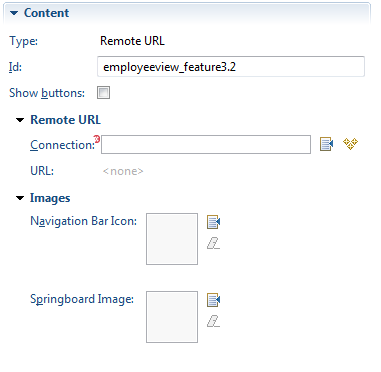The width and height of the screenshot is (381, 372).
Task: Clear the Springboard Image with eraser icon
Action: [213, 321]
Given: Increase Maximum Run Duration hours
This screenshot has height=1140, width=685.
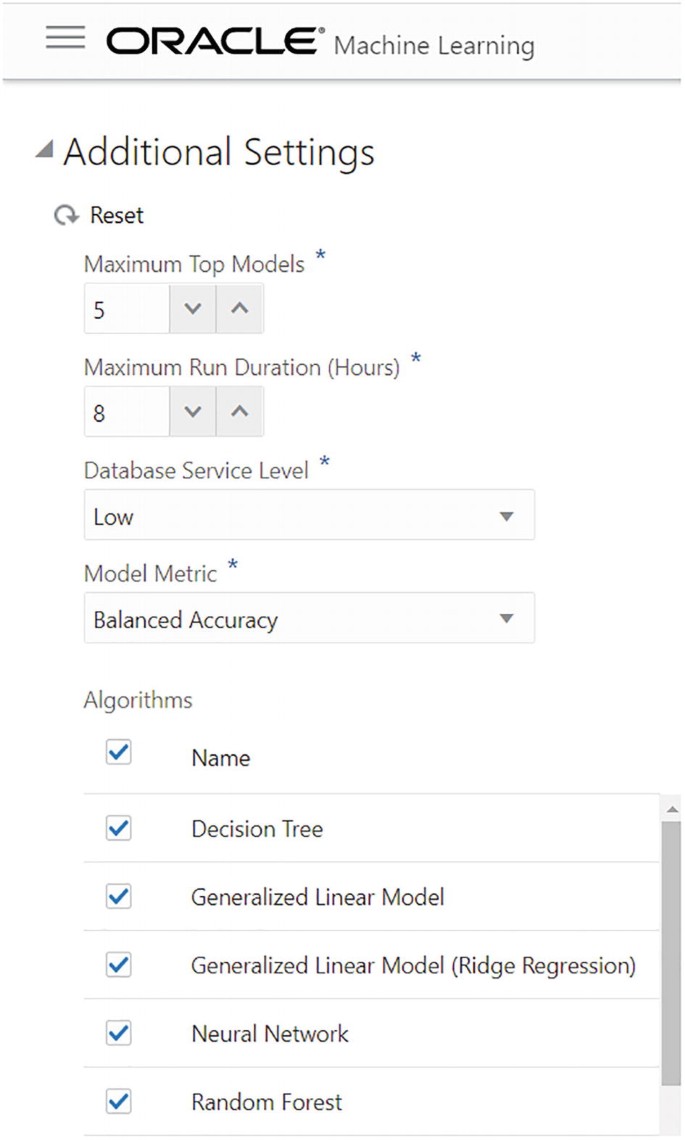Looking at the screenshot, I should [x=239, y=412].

--

◆ Problem description:
Set the pictures aside and repeat only the lines from the one containing "Given: Increase Maximum Run Duration hours" through the last line of the entries above, exactly as they stand.

◆ Response:
Given: Increase Maximum Run Duration hours
This screenshot has height=1140, width=685.
Looking at the screenshot, I should [x=239, y=412].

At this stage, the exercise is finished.